William Holman Hunt

William Holman Hunt

Style: Pre-Raphaelites

Lived: April 2, 1827 - September 7, 1910 (19th - 20th century)

Nationality: United Kingdom

William Holman Hunt was born on April 2, 1827. Hunt's real middle name was 'Hobman', which he disliked intensely. He chose to call himself Holman when he discovered that his middle name had been misspelled this way after a clerical error at his wedding.

After entering the Royal Academy art schools (having initially been rejected), Hunt rebelled and formed the Pre-Raphaelite movement in 1848, after meeting Dante Gabriel Rossetti and John Everett Millais. They sought to revitalise art by detailed observation of the natural world in the spirit of quasi-religious devotion to truth. This approach was influenced by the spiritual qualities of medieval art, opposed to the rationalism of the Renaissance.
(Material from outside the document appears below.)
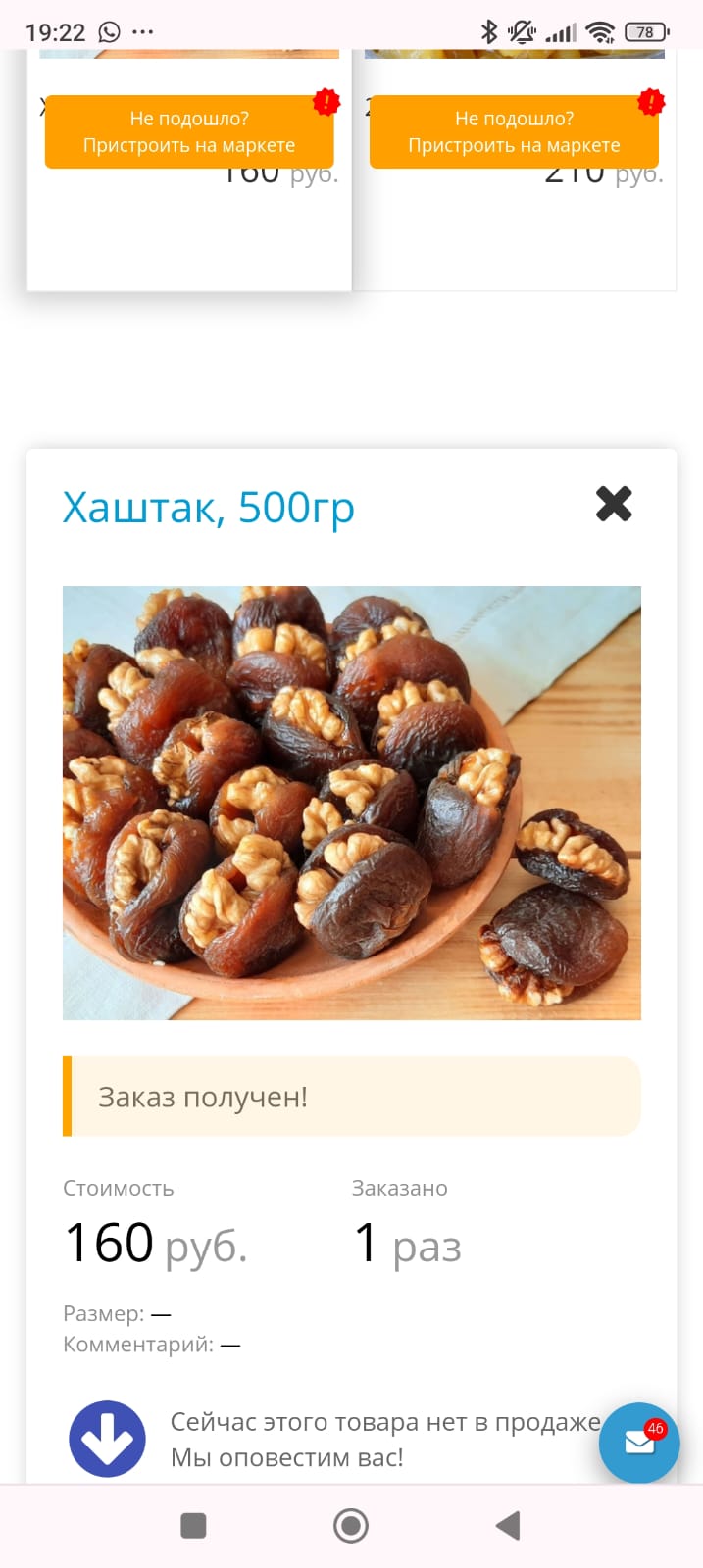
Task: Tap the three-dots notification overflow icon
Action: click(x=143, y=31)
Hunt's works were initially not successful, and were attacked in the art press for their alleged clumsiness. He achieved some attention for his naturalistic scenes of modern urban and rural life. However, it was with his religious paintings that he became famous. Hunt travelled to the Holy Land in search of accurate topographical and ethnographical material for further religious works. He also painted many works based on poems.

All these paintings were notable for their great attention to detail, their elaborate symbolism and their hard vivid colour. These features were influenced by the writings of John Ruskin and Thomas Carlyle, according to whom the world itself should be read as a system of visual signs. Hunt remained true to these ideals throughout his career. He eventually had to give up painting because failing eyesight meant that he could not get the level of quality that he wanted. His last major work, 'The Lady of Shalott', was completed with the help of an assistant.

Hunt married two times. After a failed engagement to his model Annie Miller, he married Fanny Waugh. She died in childbirth in Italy. His second wife, Edith, was Fanny's sister. At this time this was illegal in Britain, so Hunt was forced to travel abroad to marry her.

In 1905, he was appointed to the Order of Merit by King Edward VII. At the end of his life he lived in Sonning-on-Thames. William Holman Hunt died on September 7, 1910.